# Super Cyclone to affect  Gulf Oil Traffic



## wayneL (5 June 2007)

This is something rare.

Cyclone Gonu http://www.alertnet.org/thefacts/reliefresources/TSR/200702A_02A.htm could possibly shut down tanker traffic in the gulf for perhaps 5 days or more according to some industry pundits. Better start saving up for the down payment on your next tank of fuel.


----------



## CanOz (5 June 2007)

wayneL said:


> This is something rare.
> 
> Cyclone Gonu http://www.alertnet.org/thefacts/reliefresources/TSR/200702A_02A.htm could possibly shut down tanker traffic in the gulf for perhaps 5 days or more according to some industry pundits.

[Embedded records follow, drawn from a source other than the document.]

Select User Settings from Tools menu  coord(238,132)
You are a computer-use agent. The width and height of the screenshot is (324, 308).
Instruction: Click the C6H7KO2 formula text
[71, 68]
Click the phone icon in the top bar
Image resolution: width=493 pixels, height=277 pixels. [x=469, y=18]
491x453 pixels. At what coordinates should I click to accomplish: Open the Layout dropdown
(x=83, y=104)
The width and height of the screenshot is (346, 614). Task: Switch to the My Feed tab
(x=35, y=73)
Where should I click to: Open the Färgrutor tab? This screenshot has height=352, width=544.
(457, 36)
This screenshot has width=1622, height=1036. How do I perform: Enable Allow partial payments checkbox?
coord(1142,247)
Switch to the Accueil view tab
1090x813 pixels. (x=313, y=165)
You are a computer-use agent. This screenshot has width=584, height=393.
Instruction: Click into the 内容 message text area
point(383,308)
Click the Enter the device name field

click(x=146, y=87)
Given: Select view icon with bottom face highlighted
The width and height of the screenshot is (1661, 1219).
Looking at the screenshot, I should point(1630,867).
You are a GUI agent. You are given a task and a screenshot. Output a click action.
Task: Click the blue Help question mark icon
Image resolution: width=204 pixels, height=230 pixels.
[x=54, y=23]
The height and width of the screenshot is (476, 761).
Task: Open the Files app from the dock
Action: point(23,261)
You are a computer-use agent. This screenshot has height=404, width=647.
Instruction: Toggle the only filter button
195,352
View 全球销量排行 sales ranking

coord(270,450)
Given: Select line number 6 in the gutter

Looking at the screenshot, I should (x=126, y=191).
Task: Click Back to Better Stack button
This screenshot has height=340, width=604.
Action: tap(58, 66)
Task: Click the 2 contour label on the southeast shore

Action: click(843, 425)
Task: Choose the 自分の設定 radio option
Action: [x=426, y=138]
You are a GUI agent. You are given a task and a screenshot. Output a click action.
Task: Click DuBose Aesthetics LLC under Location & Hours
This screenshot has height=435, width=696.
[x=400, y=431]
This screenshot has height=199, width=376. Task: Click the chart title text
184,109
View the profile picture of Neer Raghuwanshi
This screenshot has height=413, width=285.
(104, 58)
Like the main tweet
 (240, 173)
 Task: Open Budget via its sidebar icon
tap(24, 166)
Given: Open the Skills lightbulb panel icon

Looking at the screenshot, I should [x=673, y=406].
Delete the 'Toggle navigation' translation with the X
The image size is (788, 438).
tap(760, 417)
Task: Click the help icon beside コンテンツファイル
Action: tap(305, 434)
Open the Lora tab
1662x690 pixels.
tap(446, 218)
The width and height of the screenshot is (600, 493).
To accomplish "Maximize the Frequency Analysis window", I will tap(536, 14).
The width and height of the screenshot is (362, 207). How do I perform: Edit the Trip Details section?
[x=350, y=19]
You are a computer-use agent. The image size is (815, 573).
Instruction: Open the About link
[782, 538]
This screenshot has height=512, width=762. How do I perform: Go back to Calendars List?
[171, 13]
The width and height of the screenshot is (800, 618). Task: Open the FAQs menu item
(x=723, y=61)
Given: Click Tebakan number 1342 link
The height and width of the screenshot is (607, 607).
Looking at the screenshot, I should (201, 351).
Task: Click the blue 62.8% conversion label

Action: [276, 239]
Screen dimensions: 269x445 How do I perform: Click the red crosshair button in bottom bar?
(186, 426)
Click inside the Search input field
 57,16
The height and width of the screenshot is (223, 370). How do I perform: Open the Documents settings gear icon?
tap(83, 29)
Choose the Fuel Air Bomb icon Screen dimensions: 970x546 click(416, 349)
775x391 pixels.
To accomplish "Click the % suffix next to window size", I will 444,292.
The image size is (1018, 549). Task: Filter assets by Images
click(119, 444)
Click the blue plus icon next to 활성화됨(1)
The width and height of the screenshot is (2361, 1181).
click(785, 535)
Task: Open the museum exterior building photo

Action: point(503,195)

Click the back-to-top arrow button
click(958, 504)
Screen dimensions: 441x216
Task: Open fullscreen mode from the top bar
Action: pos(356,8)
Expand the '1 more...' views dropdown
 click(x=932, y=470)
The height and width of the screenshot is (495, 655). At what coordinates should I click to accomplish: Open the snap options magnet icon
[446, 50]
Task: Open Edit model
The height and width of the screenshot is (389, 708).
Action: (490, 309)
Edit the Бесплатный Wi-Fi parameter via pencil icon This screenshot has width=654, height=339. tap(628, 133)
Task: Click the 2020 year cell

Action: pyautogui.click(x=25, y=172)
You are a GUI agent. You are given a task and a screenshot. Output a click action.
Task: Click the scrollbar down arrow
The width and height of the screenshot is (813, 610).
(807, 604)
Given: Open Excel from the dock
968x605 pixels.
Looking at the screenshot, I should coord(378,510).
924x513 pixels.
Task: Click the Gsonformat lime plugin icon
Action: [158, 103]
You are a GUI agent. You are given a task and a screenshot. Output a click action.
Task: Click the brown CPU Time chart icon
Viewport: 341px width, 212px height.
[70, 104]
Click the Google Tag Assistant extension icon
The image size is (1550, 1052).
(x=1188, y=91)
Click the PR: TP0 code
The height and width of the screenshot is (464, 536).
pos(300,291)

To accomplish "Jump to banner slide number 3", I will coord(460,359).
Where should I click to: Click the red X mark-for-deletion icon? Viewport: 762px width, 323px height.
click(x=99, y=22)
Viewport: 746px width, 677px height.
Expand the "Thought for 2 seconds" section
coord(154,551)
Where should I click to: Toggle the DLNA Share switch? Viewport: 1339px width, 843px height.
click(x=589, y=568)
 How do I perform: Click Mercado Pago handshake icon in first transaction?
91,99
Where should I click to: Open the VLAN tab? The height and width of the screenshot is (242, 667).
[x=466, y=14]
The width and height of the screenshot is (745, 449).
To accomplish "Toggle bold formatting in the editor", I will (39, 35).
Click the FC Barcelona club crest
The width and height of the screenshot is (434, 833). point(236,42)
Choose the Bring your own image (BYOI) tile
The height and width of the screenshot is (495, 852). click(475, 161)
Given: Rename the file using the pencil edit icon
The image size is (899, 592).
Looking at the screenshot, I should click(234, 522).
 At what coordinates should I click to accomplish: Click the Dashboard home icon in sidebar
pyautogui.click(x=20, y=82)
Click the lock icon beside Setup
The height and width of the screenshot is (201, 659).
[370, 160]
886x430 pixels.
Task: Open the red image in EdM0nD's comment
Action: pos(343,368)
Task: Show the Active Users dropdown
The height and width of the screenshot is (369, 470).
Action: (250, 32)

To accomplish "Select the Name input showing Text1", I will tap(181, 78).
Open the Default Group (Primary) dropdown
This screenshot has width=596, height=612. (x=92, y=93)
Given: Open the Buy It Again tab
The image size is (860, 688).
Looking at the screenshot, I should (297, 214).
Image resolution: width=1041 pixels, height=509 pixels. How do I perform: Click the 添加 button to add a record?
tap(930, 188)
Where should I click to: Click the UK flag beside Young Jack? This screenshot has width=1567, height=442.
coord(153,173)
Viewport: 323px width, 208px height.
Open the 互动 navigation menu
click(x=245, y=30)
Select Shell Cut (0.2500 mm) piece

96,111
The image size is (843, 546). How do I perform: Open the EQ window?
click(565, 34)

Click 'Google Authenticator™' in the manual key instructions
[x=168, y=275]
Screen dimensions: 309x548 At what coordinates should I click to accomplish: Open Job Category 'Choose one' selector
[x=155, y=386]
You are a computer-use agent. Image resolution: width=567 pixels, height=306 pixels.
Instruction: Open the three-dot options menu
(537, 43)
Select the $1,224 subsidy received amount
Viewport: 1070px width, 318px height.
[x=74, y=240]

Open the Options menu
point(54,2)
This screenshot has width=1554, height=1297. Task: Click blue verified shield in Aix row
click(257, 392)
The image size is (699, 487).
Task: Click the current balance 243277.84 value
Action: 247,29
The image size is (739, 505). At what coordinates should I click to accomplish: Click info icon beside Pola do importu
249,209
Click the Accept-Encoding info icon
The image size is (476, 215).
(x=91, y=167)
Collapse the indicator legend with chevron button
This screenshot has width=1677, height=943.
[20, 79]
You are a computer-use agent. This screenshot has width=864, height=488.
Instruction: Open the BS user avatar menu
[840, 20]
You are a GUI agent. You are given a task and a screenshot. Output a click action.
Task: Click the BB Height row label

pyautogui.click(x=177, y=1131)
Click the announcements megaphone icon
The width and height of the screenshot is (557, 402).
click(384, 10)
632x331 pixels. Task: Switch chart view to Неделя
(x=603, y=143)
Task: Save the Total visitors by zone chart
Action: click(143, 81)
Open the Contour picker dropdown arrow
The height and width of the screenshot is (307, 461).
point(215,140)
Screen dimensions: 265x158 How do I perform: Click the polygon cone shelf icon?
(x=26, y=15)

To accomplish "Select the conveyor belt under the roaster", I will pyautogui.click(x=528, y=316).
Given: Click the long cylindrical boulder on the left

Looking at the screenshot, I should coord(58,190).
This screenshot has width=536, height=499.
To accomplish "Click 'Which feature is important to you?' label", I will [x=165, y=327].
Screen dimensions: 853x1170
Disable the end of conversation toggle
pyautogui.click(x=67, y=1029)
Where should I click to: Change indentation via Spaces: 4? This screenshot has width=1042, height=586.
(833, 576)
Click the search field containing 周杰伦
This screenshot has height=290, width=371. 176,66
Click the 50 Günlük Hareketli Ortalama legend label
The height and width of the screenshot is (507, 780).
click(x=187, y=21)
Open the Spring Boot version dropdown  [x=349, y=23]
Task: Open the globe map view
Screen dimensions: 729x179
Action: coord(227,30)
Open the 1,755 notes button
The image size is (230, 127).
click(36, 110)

Better start saving up for the down payment on your next tank of fuel.




Oil should have enough going for it now that 70 pbl of brent should hold for a while surely.

Technically, seasonally, geopolitically and now meteorlogically bullish


----------



## nizar (5 June 2007)

Dont worry Wayne, my oil stocks will more than cover the difference


----------



## wayneL (5 June 2007)

CanOz said:


> Technically, seasonally, geopolitically and now meteorlogically bullish






nizar said:


> Dont worry Wayne, my oil stocks will more than cover the difference



Aren't us capitalists a nasty lot, when we view things like this as a positive!?

LOLOL


----------



## >Apocalypto< (5 June 2007)

wayneL said:


> Aren't us capitalists a nasty lot, when we view things like this as a positive!?
> 
> LOLOL




LOL anit that the truth Wayne!


----------



## doctorj (6 June 2007)

Oil off a little at the moment.  Maybe it's not that bad after all. I doubt it'll stop CTX etc charging us more at the pump though...


----------



## wayneL (7 June 2007)

It's causing a few problems now in the straights of Hormuz and coastal areas of Oman, but wondering if it will cause any real supply problems.

The market doesn't think so at the moment.


----------



## Kimosabi (7 June 2007)

This is amazing, the last time they had a cyclone over was well before oil was discovered in Saudi Arabia.

I wonder if any of the Oil infrastructure over there is designed to hurricane force winds.


----------